__Task statement__:
Going through the data below, copy out each line where the word "green" shows up.

__Data items__:
'''
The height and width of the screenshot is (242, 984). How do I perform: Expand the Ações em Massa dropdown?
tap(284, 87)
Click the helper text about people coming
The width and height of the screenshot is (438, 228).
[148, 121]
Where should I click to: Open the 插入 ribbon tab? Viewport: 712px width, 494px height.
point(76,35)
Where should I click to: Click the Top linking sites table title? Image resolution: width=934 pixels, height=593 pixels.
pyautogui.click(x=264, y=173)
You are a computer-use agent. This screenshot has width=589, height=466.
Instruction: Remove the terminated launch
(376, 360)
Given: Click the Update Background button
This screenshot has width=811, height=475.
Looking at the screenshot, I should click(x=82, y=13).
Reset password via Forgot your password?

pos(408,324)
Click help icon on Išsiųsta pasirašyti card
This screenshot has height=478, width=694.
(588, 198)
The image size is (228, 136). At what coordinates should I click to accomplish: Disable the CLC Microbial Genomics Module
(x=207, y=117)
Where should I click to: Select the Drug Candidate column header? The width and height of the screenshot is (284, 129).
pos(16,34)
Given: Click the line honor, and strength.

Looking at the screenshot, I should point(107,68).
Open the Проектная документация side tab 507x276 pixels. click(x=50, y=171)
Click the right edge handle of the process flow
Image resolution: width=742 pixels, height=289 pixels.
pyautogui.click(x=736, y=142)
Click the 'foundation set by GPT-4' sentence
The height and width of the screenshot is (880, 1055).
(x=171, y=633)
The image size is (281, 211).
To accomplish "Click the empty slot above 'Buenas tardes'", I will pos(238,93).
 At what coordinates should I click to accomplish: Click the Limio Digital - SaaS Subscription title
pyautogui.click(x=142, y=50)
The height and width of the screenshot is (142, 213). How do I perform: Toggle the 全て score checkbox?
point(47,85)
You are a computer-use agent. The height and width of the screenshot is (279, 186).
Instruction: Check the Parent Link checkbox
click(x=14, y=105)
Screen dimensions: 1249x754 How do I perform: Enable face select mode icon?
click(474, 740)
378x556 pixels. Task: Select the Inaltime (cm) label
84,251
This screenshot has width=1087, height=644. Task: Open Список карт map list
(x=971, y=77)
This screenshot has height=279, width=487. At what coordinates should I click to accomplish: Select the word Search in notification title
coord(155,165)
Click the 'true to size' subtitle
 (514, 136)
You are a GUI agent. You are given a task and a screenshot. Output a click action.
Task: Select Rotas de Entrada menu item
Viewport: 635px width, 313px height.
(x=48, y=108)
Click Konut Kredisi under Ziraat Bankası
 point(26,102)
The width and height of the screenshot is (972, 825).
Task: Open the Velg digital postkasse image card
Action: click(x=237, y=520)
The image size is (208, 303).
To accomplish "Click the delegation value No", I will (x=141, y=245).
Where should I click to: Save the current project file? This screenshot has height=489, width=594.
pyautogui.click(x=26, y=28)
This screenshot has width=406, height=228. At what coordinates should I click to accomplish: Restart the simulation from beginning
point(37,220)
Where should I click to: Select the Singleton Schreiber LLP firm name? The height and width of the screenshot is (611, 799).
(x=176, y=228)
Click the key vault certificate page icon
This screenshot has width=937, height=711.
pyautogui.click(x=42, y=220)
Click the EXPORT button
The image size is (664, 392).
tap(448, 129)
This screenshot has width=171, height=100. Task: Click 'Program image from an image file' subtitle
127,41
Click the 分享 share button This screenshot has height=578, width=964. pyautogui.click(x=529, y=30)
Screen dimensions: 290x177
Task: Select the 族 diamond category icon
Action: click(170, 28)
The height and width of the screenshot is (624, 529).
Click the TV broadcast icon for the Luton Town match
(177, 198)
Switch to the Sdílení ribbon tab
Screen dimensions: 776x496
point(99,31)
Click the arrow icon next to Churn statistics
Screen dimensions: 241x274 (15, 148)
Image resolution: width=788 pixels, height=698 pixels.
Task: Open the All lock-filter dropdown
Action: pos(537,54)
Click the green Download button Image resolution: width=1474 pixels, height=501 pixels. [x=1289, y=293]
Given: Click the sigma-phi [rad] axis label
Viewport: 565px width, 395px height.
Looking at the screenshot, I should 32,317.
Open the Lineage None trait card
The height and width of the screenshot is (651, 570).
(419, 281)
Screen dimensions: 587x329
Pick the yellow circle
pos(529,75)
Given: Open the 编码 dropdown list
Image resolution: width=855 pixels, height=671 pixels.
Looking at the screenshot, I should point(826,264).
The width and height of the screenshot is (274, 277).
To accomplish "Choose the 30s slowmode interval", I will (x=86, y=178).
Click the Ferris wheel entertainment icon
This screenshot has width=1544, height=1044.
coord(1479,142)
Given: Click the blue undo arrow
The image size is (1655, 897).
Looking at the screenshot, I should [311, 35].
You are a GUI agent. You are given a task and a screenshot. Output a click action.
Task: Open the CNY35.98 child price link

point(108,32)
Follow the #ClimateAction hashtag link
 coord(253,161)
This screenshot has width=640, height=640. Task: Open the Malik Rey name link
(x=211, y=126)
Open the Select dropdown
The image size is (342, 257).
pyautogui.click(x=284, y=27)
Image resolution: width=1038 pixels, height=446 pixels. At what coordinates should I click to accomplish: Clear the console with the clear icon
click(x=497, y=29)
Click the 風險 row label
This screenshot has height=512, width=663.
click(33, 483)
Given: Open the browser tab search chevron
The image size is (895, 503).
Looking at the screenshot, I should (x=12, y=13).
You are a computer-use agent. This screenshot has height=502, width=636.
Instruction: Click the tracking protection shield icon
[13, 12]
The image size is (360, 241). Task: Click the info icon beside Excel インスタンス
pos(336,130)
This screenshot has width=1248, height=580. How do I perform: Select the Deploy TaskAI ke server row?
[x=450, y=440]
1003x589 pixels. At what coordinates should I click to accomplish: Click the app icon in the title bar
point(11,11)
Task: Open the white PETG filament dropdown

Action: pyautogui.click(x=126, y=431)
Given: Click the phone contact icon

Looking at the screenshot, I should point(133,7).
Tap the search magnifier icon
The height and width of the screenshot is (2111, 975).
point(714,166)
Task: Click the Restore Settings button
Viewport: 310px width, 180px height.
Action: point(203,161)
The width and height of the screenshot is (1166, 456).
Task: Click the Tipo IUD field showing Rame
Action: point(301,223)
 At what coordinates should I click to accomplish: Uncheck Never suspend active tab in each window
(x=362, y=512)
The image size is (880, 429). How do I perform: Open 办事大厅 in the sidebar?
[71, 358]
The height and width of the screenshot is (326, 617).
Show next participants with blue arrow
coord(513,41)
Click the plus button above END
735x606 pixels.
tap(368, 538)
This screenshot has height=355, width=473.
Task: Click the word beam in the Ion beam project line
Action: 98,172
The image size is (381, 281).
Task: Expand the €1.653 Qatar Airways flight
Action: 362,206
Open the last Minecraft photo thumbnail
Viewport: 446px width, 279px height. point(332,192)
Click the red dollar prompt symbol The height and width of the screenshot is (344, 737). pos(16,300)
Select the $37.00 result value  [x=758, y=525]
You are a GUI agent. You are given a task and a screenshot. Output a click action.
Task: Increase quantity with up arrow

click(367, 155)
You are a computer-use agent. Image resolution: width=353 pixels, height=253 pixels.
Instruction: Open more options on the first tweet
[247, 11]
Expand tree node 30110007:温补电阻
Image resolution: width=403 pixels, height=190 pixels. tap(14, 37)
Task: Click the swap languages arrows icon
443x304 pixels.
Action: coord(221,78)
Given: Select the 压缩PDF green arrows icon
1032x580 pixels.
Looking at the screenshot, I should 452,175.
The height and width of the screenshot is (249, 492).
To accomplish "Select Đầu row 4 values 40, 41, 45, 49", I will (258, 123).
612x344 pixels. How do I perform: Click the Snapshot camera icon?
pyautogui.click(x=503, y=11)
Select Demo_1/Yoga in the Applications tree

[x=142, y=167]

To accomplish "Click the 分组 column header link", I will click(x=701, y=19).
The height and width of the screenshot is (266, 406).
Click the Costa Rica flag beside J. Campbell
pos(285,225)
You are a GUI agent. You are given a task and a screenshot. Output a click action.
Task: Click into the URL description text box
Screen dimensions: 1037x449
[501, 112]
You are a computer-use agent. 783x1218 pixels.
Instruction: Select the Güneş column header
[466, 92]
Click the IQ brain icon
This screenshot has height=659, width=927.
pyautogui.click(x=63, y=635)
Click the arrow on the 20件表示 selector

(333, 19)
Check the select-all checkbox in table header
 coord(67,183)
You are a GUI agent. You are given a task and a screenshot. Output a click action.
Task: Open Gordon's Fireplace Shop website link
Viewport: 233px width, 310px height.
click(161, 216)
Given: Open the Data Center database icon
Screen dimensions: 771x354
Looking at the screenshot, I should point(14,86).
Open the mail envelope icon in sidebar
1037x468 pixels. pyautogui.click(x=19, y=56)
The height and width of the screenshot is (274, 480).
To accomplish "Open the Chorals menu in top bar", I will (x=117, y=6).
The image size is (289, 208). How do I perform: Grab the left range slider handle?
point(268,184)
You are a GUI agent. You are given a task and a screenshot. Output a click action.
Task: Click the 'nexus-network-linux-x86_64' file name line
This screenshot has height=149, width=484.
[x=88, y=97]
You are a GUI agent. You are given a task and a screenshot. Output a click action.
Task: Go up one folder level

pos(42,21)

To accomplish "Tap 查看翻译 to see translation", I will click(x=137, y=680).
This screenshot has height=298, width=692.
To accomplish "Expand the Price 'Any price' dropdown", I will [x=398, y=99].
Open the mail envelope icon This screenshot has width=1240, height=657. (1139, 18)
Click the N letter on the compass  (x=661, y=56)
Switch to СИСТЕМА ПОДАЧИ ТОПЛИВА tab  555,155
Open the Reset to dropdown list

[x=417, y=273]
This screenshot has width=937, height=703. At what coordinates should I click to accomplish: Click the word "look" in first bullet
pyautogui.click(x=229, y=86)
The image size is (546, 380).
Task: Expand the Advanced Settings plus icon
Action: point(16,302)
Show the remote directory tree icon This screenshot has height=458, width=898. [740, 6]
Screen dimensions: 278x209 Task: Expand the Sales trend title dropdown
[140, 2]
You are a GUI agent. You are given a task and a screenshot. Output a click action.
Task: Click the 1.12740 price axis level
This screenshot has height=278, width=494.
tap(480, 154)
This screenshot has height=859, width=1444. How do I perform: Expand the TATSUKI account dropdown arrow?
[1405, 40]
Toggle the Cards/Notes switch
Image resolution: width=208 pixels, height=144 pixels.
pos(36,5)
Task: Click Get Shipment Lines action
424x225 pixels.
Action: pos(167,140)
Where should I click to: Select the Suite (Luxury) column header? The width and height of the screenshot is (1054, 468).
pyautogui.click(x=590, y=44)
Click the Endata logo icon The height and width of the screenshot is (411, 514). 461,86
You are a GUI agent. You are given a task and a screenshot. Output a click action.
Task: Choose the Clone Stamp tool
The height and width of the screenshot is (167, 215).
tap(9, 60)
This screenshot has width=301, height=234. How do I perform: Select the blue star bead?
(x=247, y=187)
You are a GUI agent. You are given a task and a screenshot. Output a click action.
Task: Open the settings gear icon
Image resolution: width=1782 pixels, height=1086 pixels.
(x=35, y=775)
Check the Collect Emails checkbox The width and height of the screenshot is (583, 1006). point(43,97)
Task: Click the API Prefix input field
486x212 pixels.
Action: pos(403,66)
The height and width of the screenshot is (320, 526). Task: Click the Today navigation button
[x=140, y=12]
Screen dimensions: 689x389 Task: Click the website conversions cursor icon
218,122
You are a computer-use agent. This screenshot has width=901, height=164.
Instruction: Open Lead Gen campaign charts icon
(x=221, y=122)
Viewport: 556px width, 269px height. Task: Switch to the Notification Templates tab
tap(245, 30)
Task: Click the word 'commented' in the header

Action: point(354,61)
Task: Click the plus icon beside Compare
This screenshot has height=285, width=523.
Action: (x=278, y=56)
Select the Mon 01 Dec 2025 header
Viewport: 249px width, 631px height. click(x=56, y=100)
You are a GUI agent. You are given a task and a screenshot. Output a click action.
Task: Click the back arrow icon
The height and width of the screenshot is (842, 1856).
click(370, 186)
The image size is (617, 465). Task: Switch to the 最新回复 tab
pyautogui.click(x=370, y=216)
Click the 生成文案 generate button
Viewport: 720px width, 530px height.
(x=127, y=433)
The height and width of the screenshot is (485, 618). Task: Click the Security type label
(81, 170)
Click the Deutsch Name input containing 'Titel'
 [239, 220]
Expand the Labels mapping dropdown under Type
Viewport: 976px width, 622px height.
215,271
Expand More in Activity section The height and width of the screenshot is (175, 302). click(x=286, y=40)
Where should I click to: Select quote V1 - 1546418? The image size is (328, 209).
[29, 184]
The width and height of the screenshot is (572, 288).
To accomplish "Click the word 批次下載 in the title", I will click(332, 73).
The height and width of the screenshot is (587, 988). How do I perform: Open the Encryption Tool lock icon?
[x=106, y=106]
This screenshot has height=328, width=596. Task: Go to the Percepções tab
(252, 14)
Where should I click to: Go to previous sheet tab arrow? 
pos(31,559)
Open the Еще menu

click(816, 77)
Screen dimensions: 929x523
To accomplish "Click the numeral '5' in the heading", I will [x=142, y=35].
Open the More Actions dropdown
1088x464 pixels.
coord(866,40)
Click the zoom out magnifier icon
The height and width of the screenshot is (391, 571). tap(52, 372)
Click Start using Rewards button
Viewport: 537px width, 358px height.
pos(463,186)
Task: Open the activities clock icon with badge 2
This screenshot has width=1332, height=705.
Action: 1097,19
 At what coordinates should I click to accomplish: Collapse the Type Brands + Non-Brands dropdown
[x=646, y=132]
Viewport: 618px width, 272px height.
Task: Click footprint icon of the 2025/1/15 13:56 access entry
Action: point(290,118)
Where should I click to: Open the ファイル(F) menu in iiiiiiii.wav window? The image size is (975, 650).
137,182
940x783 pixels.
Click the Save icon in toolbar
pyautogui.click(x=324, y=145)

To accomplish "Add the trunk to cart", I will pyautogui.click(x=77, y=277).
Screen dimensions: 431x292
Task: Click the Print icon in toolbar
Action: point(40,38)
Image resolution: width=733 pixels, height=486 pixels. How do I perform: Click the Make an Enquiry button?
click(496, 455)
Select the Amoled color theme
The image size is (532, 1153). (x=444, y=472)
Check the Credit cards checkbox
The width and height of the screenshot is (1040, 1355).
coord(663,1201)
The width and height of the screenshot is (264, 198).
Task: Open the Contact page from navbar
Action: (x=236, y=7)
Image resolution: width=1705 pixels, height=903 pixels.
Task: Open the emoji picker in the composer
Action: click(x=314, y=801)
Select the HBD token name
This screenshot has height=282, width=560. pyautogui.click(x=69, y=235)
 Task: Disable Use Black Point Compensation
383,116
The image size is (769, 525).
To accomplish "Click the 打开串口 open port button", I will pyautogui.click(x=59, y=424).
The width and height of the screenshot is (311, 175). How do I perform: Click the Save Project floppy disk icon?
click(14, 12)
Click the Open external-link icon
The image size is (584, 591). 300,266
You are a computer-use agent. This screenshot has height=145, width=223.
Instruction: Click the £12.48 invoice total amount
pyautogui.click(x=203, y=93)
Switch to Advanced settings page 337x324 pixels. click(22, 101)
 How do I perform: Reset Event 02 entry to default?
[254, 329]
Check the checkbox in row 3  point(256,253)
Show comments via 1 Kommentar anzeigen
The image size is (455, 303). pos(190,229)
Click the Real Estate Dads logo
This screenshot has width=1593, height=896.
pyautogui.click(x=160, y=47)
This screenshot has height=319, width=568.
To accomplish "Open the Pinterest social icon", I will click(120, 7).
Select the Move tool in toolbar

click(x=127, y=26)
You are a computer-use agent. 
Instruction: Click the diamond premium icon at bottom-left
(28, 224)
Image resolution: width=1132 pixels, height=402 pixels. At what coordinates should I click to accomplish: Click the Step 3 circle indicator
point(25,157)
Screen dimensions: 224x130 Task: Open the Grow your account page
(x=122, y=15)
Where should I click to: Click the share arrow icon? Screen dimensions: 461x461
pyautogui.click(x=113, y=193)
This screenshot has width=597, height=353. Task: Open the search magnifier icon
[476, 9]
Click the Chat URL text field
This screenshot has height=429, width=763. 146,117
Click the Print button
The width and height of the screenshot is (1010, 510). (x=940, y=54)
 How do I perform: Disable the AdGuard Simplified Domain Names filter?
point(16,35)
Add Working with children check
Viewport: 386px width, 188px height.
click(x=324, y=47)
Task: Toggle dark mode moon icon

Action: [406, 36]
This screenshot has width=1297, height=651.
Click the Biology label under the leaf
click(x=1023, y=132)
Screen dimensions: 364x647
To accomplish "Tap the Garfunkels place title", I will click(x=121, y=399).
'''
__Output below__:
Click the green Download button Image resolution: width=1474 pixels, height=501 pixels. [x=1289, y=293]
Given: Select the 压缩PDF green arrows icon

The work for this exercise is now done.